Data items
....

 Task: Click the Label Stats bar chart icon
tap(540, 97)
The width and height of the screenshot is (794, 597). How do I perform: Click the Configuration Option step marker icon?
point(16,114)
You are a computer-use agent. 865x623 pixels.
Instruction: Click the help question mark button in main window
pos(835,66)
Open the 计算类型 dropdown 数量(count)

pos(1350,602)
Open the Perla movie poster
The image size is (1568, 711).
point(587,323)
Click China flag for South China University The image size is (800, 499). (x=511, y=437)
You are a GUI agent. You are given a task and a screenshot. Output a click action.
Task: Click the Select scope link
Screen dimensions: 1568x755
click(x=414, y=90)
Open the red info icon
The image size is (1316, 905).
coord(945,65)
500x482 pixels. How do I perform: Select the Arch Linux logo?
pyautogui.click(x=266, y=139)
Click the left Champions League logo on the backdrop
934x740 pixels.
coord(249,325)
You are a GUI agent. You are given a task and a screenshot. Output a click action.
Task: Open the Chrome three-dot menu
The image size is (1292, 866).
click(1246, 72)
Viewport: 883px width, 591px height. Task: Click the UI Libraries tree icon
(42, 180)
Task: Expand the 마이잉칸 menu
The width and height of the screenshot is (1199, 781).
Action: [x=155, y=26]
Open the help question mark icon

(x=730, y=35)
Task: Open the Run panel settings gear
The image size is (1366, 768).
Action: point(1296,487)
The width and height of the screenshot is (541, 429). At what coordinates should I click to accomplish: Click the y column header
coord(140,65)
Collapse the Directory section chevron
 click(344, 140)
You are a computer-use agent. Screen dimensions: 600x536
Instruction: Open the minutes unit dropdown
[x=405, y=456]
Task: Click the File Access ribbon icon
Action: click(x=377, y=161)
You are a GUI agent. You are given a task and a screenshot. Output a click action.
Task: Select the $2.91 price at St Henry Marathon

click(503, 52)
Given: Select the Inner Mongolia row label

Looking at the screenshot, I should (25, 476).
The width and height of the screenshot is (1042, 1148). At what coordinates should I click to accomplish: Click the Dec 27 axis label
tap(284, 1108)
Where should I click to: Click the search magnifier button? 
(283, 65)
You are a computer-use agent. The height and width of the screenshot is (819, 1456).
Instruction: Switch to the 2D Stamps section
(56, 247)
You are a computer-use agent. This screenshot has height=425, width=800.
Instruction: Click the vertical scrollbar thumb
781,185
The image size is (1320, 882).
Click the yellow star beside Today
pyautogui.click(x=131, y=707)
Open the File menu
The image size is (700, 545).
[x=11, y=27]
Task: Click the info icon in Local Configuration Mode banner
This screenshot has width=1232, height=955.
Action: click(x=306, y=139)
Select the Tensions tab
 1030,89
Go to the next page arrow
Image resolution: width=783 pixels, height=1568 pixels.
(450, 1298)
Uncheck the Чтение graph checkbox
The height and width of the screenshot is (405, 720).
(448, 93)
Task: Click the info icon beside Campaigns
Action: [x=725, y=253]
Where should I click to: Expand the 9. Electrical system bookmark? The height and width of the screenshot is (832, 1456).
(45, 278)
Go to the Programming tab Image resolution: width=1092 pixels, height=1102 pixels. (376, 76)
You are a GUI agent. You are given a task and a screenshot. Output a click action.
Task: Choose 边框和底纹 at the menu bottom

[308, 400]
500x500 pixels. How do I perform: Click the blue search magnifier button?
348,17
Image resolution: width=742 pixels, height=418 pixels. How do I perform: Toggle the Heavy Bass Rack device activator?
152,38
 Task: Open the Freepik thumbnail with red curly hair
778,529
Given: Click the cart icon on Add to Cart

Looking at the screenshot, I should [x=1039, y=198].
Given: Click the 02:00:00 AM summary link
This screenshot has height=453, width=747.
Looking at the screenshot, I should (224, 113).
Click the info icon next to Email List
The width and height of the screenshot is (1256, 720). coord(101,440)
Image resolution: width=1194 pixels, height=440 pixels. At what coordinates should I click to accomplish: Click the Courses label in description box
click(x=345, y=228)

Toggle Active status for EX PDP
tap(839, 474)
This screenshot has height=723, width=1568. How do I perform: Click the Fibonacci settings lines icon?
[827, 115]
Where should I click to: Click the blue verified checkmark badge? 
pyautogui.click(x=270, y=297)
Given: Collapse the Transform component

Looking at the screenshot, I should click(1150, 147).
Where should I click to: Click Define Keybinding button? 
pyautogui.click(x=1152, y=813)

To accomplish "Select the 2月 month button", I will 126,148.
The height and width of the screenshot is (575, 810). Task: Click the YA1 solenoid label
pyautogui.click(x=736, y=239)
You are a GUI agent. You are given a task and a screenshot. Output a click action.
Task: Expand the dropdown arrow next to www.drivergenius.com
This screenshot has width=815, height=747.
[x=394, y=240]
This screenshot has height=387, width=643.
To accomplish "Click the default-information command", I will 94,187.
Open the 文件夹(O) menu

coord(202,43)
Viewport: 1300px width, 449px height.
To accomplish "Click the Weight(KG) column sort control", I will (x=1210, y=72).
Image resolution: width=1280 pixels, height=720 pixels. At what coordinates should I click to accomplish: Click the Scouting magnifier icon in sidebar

....

■ Job:
Rewrite every line above with "three-dot menu" replaced by "overflow menu", leaving the rest unchanged.

■ Written answer:
 Task: Click the Label Stats bar chart icon
tap(540, 97)
The width and height of the screenshot is (794, 597). How do I perform: Click the Configuration Option step marker icon?
point(16,114)
You are a computer-use agent. 865x623 pixels.
Instruction: Click the help question mark button in main window
pos(835,66)
Open the 计算类型 dropdown 数量(count)

pos(1350,602)
Open the Perla movie poster
The image size is (1568, 711).
point(587,323)
Click China flag for South China University The image size is (800, 499). (x=511, y=437)
You are a GUI agent. You are given a task and a screenshot. Output a click action.
Task: Click the Select scope link
Screen dimensions: 1568x755
click(x=414, y=90)
Open the red info icon
The image size is (1316, 905).
coord(945,65)
500x482 pixels. How do I perform: Select the Arch Linux logo?
pyautogui.click(x=266, y=139)
Click the left Champions League logo on the backdrop
934x740 pixels.
coord(249,325)
You are a GUI agent. You are given a task and a screenshot. Output a click action.
Task: Open the Chrome overflow menu
The image size is (1292, 866).
click(1246, 72)
Viewport: 883px width, 591px height. Task: Click the UI Libraries tree icon
(42, 180)
Task: Expand the 마이잉칸 menu
The width and height of the screenshot is (1199, 781).
Action: [x=155, y=26]
Open the help question mark icon

(x=730, y=35)
Task: Open the Run panel settings gear
The image size is (1366, 768).
Action: point(1296,487)
The width and height of the screenshot is (541, 429). At what coordinates should I click to accomplish: Click the y column header
coord(140,65)
Collapse the Directory section chevron
 click(344, 140)
You are a computer-use agent. Screen dimensions: 600x536
Instruction: Open the minutes unit dropdown
[x=405, y=456]
Task: Click the File Access ribbon icon
Action: click(x=377, y=161)
You are a GUI agent. You are given a task and a screenshot. Output a click action.
Task: Select the $2.91 price at St Henry Marathon

click(503, 52)
Given: Select the Inner Mongolia row label

Looking at the screenshot, I should (25, 476).
The width and height of the screenshot is (1042, 1148). At what coordinates should I click to accomplish: Click the Dec 27 axis label
tap(284, 1108)
Where should I click to: Click the search magnifier button? 
(283, 65)
You are a computer-use agent. The height and width of the screenshot is (819, 1456).
Instruction: Switch to the 2D Stamps section
(56, 247)
You are a computer-use agent. This screenshot has height=425, width=800.
Instruction: Click the vertical scrollbar thumb
781,185
The image size is (1320, 882).
Click the yellow star beside Today
pyautogui.click(x=131, y=707)
Open the File menu
The image size is (700, 545).
[x=11, y=27]
Task: Click the info icon in Local Configuration Mode banner
This screenshot has width=1232, height=955.
Action: click(x=306, y=139)
Select the Tensions tab
 1030,89
Go to the next page arrow
Image resolution: width=783 pixels, height=1568 pixels.
(450, 1298)
Uncheck the Чтение graph checkbox
The height and width of the screenshot is (405, 720).
(448, 93)
Task: Click the info icon beside Campaigns
Action: [x=725, y=253]
Where should I click to: Expand the 9. Electrical system bookmark? The height and width of the screenshot is (832, 1456).
(45, 278)
Go to the Programming tab Image resolution: width=1092 pixels, height=1102 pixels. (376, 76)
You are a GUI agent. You are given a task and a screenshot. Output a click action.
Task: Choose 边框和底纹 at the menu bottom

[308, 400]
500x500 pixels. How do I perform: Click the blue search magnifier button?
348,17
Image resolution: width=742 pixels, height=418 pixels. How do I perform: Toggle the Heavy Bass Rack device activator?
152,38
 Task: Open the Freepik thumbnail with red curly hair
778,529
Given: Click the cart icon on Add to Cart

Looking at the screenshot, I should [x=1039, y=198].
Given: Click the 02:00:00 AM summary link
This screenshot has height=453, width=747.
Looking at the screenshot, I should (224, 113).
Click the info icon next to Email List
The width and height of the screenshot is (1256, 720). coord(101,440)
Image resolution: width=1194 pixels, height=440 pixels. At what coordinates should I click to accomplish: Click the Courses label in description box
click(x=345, y=228)

Toggle Active status for EX PDP
tap(839, 474)
This screenshot has height=723, width=1568. How do I perform: Click the Fibonacci settings lines icon?
[827, 115]
Where should I click to: Click the blue verified checkmark badge? 
pyautogui.click(x=270, y=297)
Given: Collapse the Transform component

Looking at the screenshot, I should click(1150, 147).
Where should I click to: Click Define Keybinding button? 
pyautogui.click(x=1152, y=813)

To accomplish "Select the 2月 month button", I will 126,148.
The height and width of the screenshot is (575, 810). Task: Click the YA1 solenoid label
pyautogui.click(x=736, y=239)
You are a GUI agent. You are given a task and a screenshot. Output a click action.
Task: Expand the dropdown arrow next to www.drivergenius.com
This screenshot has width=815, height=747.
[x=394, y=240]
This screenshot has height=387, width=643.
To accomplish "Click the default-information command", I will 94,187.
Open the 文件夹(O) menu

coord(202,43)
Viewport: 1300px width, 449px height.
To accomplish "Click the Weight(KG) column sort control", I will (x=1210, y=72).
Image resolution: width=1280 pixels, height=720 pixels. At what coordinates should I click to accomplish: Click the Scouting magnifier icon in sidebar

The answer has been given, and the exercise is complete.